# MATERIAL SHOWN:
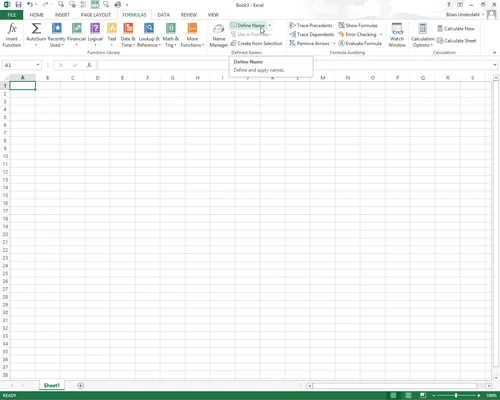Click Calculate Now button
The width and height of the screenshot is (500, 400).
pos(455,29)
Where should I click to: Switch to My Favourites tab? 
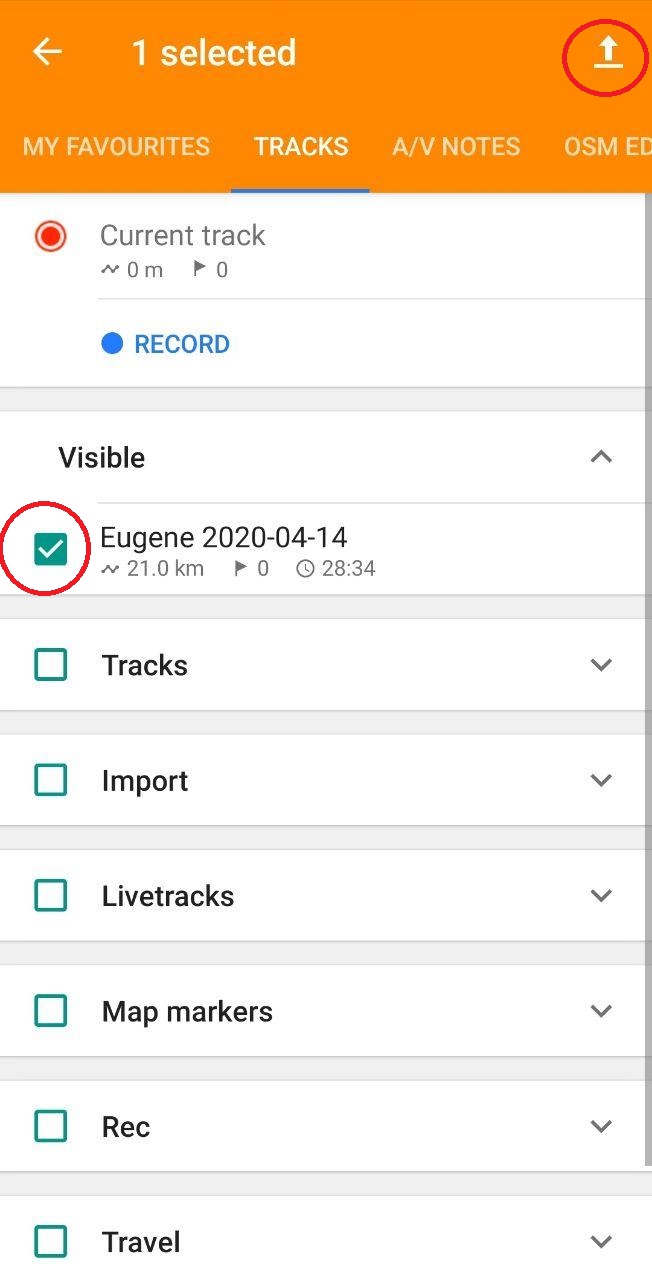[x=116, y=146]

# WHAT TO WORK ON:
Rewrite all of the data above, changing "Favourites" to "Favorites" and leaving everything else unchanged. Omit the pictures from your version.

# RESULT OF THE EXERCISE:
Click Calculate Now button
The width and height of the screenshot is (500, 400).
pos(455,29)
Where should I click to: Switch to My Favorites tab? 
[x=116, y=146]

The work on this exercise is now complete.